Как выяснилось позже, Макри все еще лелеял надежду довести до конца свой проект и спустя несколько месяцев позвонил мне с просьбой аннулировать письмо о намерениях. Я отказался, но он попросил о встрече, и я согласился.
Макри объяснил, что проект просто убивает его, но он отчаянно желает сделать еще одну попытку получить под него финансирование и продолжить работу. Франко Макри вызывал у меня глубокую симпатию, напоминая мне о том, как я сам бился долгие годы, чтобы запустить свои самые сложные проекты. К тому же его искренность очень импонировала мне.
Я достал из папки письмо о намерениях и на глазах у Макри порвал его пополам. А потом сказал: «Если вы когда-нибудь решите снова продавать участок, надеюсь, что первым, к кому вы обратитесь, буду я. А пока что – удачи, Франко».
Когда Шрагер узнал, что я сделал с письмом, он был крайне недоволен, хотя я до сих пор уверен, что Макри все же вернулся ко мне со своим предложением именно потому, что я тогда уничтожил то письмо, которое могло быть, а могло и не быть очень обязывающим. Хотя, когда стало окончательно ясно, что он не сможет получить денег под свой проект, он мог бы с таким же успехом обратиться к десятку других застройщиков.

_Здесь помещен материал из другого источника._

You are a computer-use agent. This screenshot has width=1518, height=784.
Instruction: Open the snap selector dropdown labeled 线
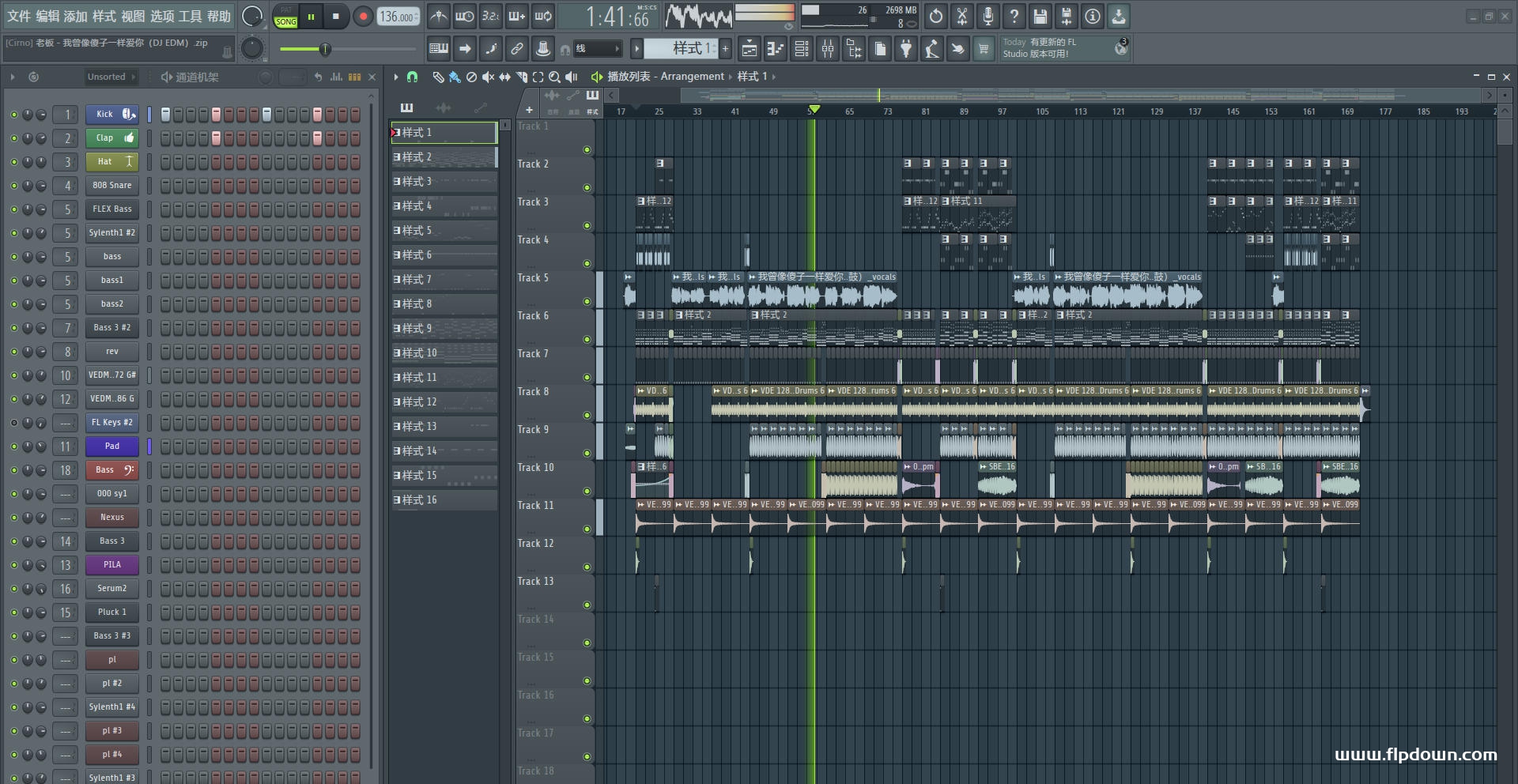pos(597,49)
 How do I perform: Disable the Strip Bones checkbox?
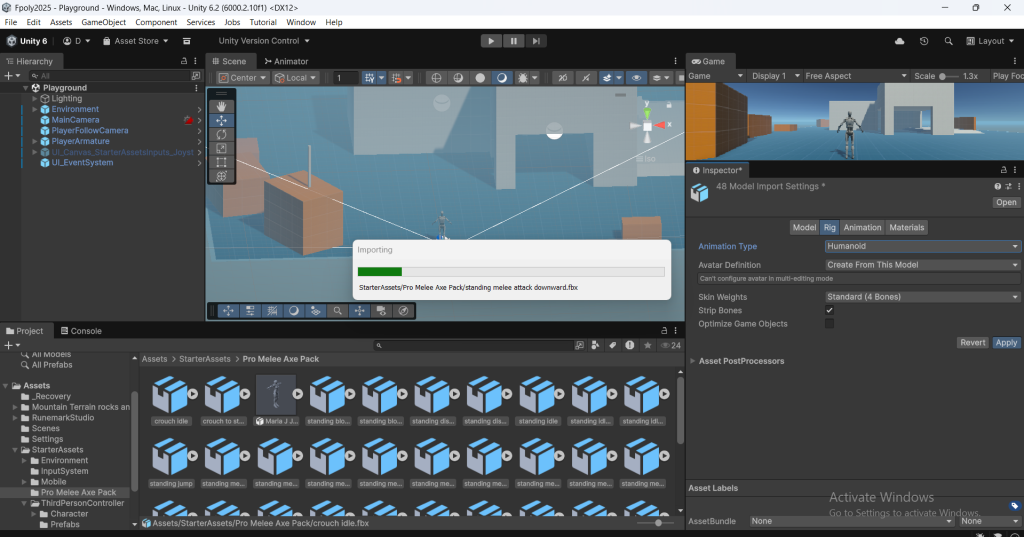(x=829, y=311)
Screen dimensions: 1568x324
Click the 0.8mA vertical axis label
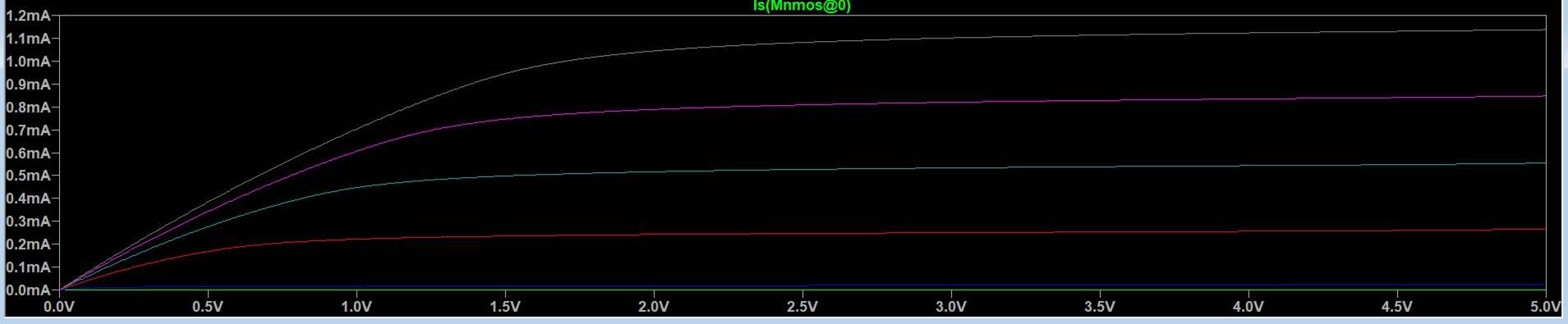click(27, 107)

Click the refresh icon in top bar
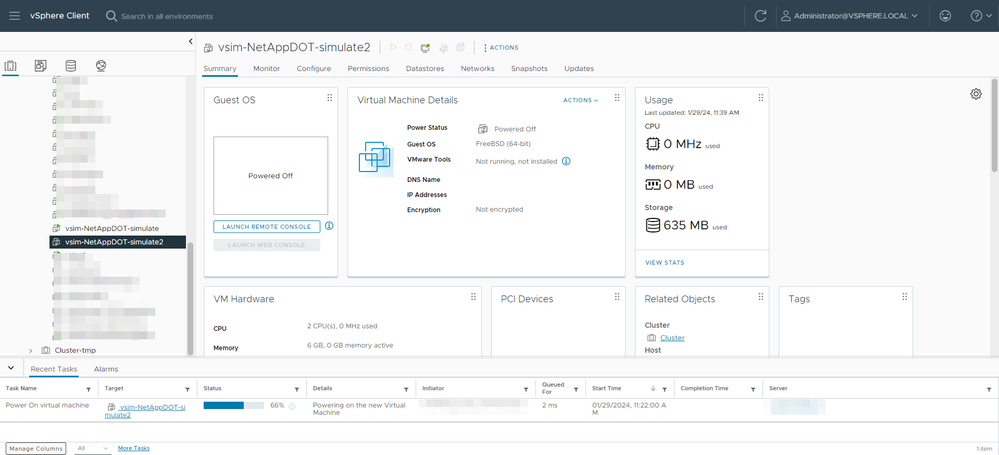coord(761,16)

Еще прежде чем подписать документы на приобретение вестсайдского участка в январе 1985 г., я уже обдумал основные элементы моего собственного будущего проекта. Я намеревался построить гораздо меньше зданий, чем Макри, причем сделать один жилой квартал. Я понимал, что главное конкурентное преимущество участка – прекрасные виды, поэтому хотел, чтобы из окон каждого жилого апартамента открывался вид или на Гудзон (с запада), или на прекрасный городской ландшафт (с востока). Мне также хотелось сделать здания гораздо более высокими, чем планировал Макри, чтобы в полной мере использовать вышеназванное преимущество, не говоря уже о том, что высотные здания выглядят более впечатляюще.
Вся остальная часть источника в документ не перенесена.